_The input:_
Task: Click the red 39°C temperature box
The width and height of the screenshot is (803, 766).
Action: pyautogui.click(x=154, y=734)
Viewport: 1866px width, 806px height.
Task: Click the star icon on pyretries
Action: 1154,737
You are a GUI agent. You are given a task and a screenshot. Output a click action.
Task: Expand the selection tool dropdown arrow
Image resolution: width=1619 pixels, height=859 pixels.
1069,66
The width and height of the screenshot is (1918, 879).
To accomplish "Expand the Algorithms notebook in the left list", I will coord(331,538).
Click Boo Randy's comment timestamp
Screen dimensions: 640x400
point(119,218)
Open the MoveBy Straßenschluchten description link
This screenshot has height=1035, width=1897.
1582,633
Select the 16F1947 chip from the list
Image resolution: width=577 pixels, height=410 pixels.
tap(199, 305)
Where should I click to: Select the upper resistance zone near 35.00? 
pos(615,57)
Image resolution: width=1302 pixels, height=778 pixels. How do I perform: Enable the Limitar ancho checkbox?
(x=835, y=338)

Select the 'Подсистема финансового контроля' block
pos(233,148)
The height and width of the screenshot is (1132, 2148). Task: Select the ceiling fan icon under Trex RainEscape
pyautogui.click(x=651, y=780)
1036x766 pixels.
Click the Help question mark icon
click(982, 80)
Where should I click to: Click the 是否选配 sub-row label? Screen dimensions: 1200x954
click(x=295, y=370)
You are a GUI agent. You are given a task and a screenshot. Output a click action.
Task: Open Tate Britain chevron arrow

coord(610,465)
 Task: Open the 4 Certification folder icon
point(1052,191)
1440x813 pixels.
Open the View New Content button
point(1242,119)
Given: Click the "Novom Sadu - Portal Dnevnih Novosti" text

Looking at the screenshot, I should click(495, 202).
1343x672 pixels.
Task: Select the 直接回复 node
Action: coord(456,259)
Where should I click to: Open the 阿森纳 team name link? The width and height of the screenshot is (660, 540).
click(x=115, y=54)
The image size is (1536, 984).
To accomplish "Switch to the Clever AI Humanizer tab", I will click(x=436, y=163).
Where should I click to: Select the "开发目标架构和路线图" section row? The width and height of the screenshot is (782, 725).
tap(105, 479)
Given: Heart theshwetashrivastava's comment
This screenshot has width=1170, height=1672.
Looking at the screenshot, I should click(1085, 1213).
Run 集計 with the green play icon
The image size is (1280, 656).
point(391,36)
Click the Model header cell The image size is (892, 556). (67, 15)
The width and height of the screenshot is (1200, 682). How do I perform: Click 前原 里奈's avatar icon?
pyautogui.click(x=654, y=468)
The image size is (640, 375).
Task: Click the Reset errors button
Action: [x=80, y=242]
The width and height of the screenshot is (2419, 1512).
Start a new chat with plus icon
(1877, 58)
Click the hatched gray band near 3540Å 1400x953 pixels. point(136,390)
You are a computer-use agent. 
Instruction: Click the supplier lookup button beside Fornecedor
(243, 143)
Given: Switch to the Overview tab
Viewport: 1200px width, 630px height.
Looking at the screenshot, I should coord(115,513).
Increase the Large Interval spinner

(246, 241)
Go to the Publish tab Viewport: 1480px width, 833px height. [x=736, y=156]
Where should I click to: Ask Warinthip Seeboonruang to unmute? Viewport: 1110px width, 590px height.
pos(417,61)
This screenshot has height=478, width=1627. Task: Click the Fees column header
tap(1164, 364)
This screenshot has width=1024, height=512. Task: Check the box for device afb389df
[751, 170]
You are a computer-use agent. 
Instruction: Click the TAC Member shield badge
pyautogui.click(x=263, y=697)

_Your goal:_ Your answer must be the line that contains "Where should I click to: Ask" and every line after it to the end of the records, reproduced exactly.

_Task answer:_
Where should I click to: Ask Warinthip Seeboonruang to unmute? Viewport: 1110px width, 590px height.
pos(417,61)
This screenshot has height=478, width=1627. Task: Click the Fees column header
tap(1164, 364)
This screenshot has width=1024, height=512. Task: Check the box for device afb389df
[751, 170]
You are a computer-use agent. 
Instruction: Click the TAC Member shield badge
pyautogui.click(x=263, y=697)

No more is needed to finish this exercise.